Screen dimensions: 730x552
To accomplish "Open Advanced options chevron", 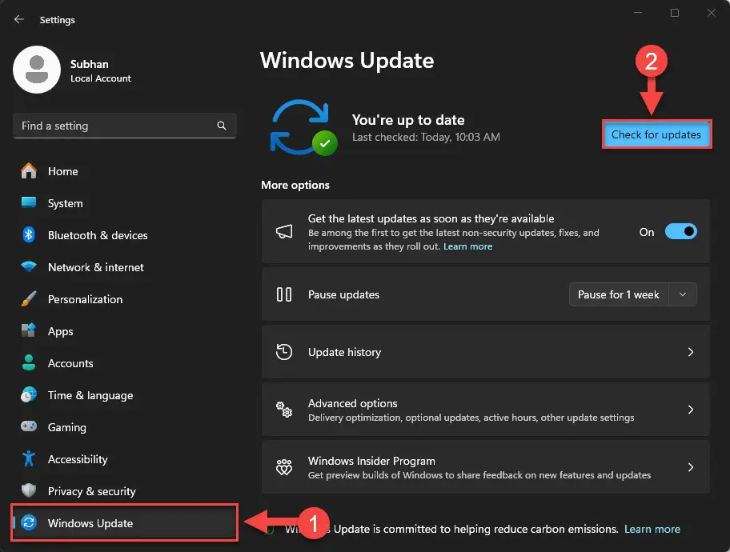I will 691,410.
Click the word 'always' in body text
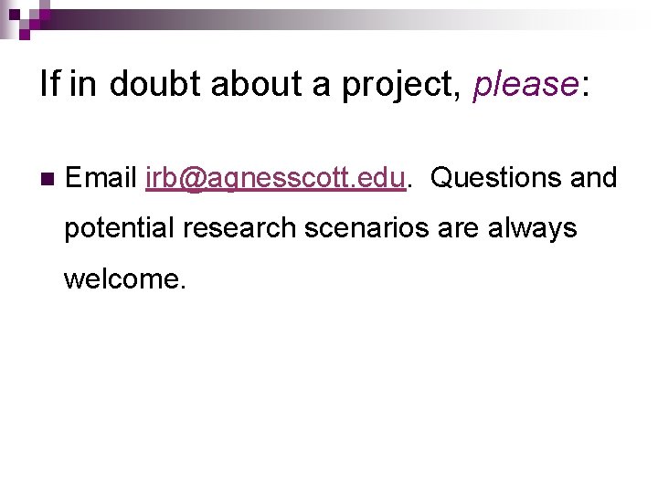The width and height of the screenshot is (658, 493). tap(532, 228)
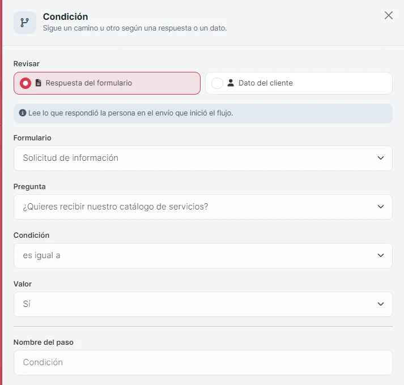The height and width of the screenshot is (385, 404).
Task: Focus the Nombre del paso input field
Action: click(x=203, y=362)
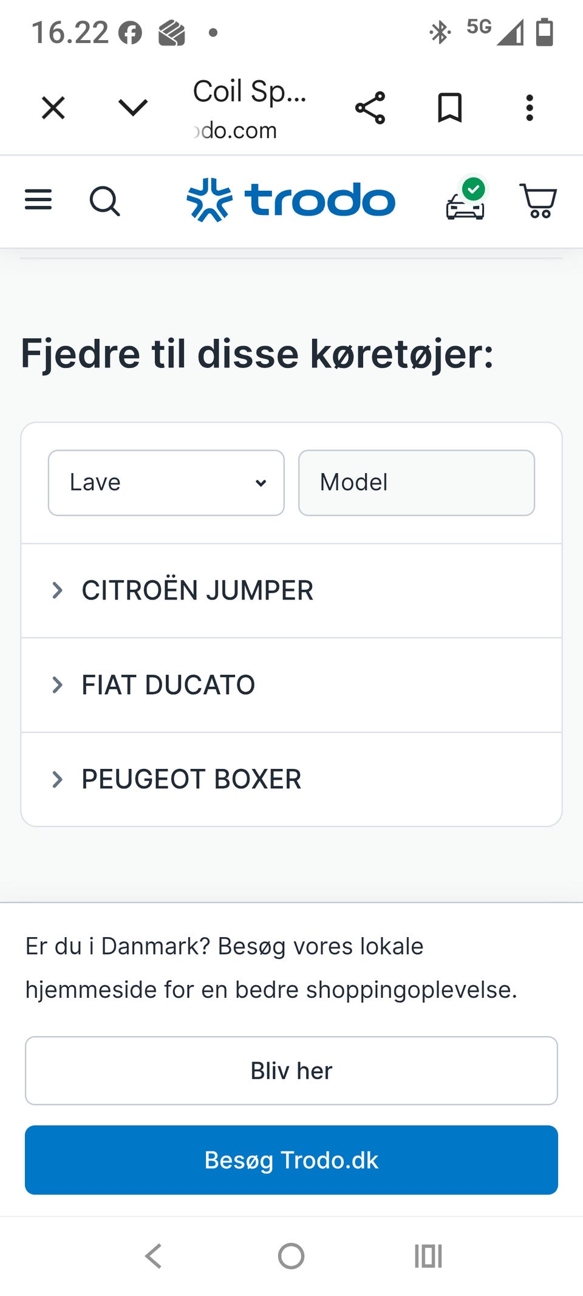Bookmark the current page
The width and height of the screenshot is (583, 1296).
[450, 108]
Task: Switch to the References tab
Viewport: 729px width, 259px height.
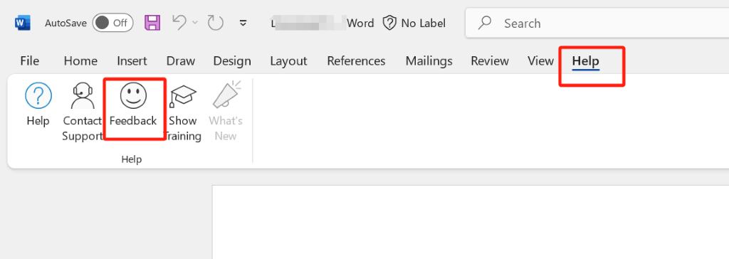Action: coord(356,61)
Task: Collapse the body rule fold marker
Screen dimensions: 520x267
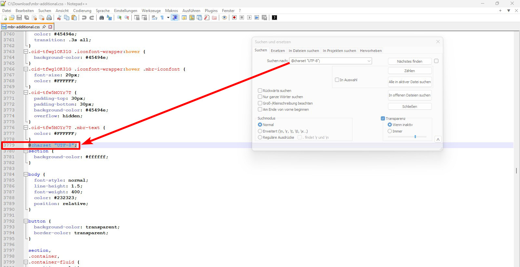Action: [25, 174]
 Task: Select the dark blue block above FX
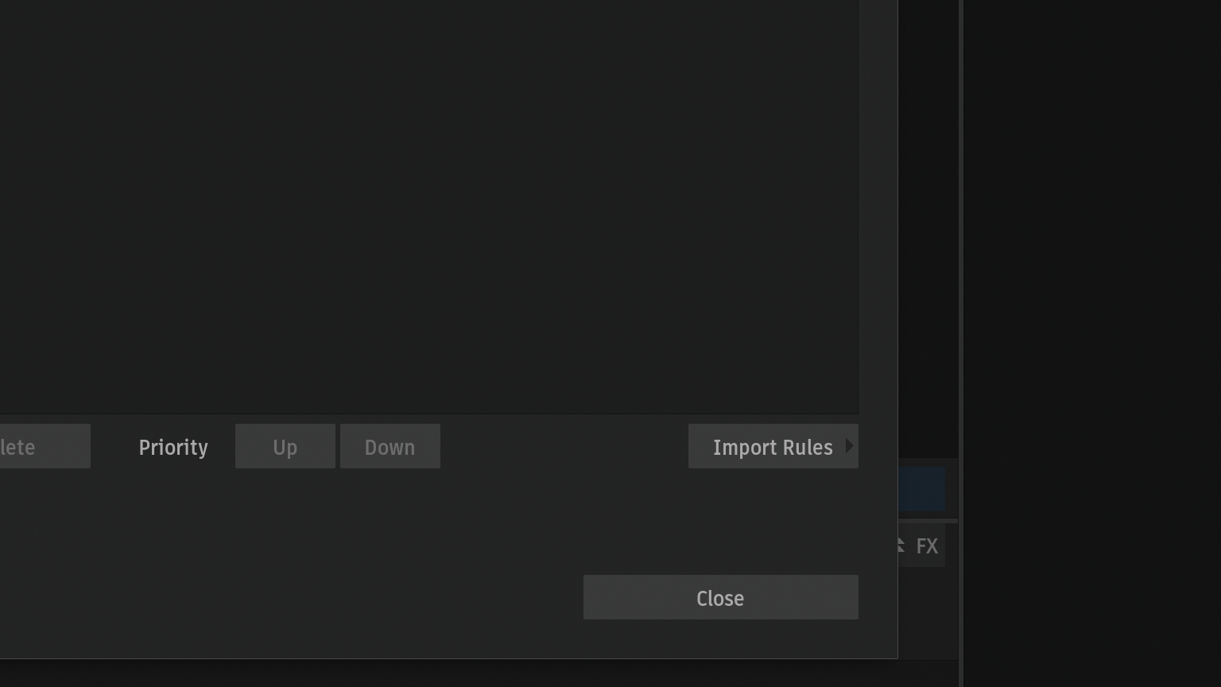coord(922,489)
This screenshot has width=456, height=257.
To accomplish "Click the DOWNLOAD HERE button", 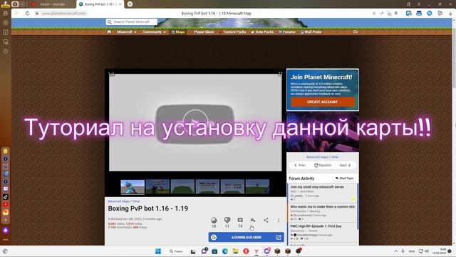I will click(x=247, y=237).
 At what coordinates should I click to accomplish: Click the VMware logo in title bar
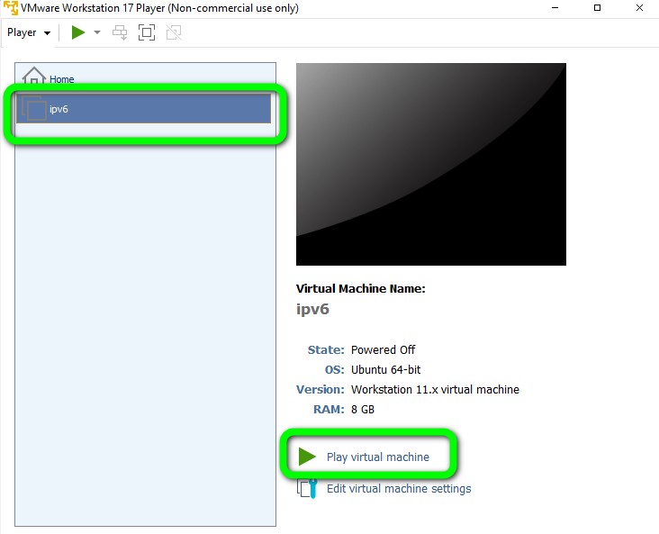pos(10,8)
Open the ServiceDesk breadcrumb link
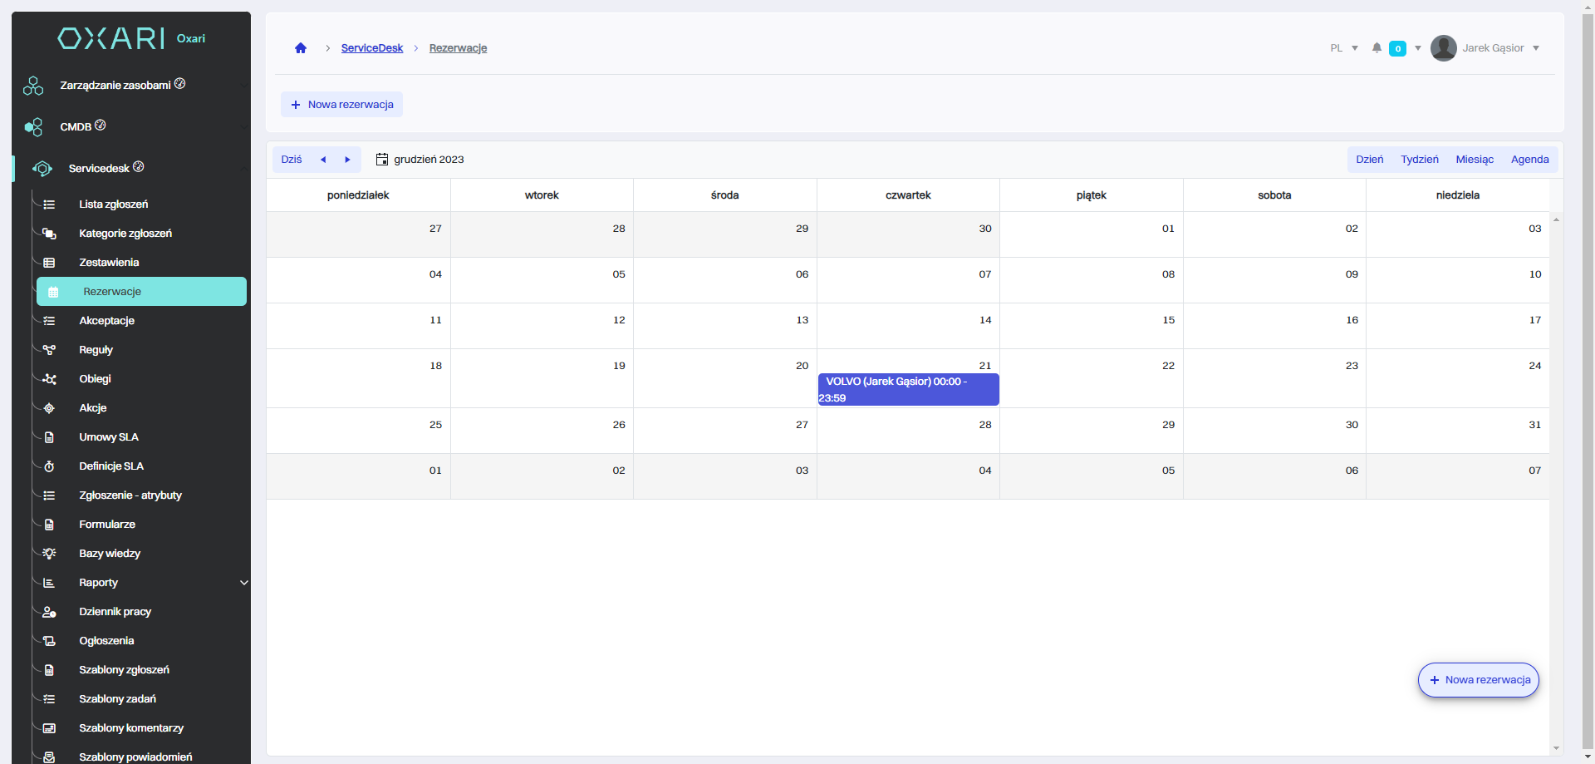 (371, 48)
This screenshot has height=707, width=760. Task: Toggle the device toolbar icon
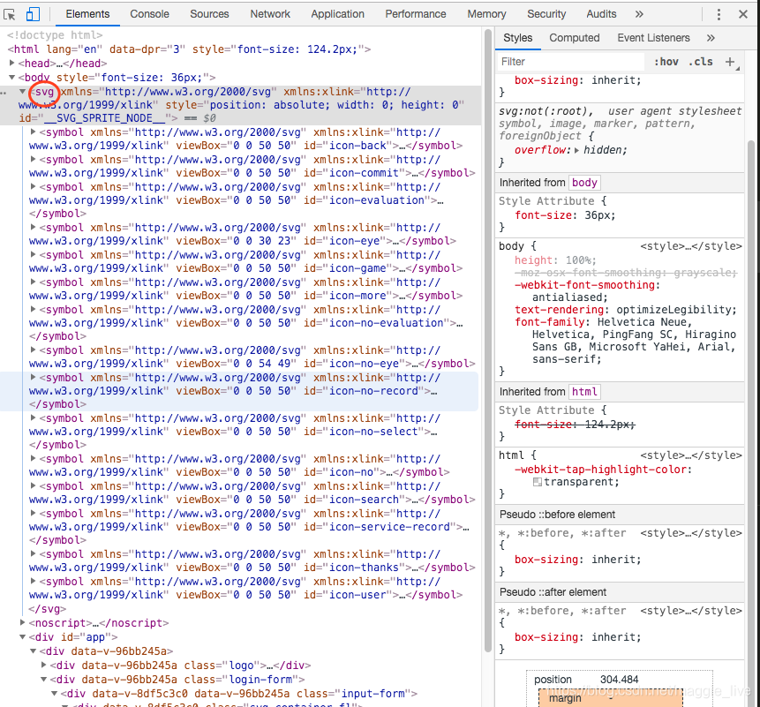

========

**Task instructions**
Whenever the word "This" occurs in a line of the listing above, return that line.

**Written solution**
This screenshot has width=456, height=257.
This screenshot has height=707, width=760. Task: Toggle the device toolbar icon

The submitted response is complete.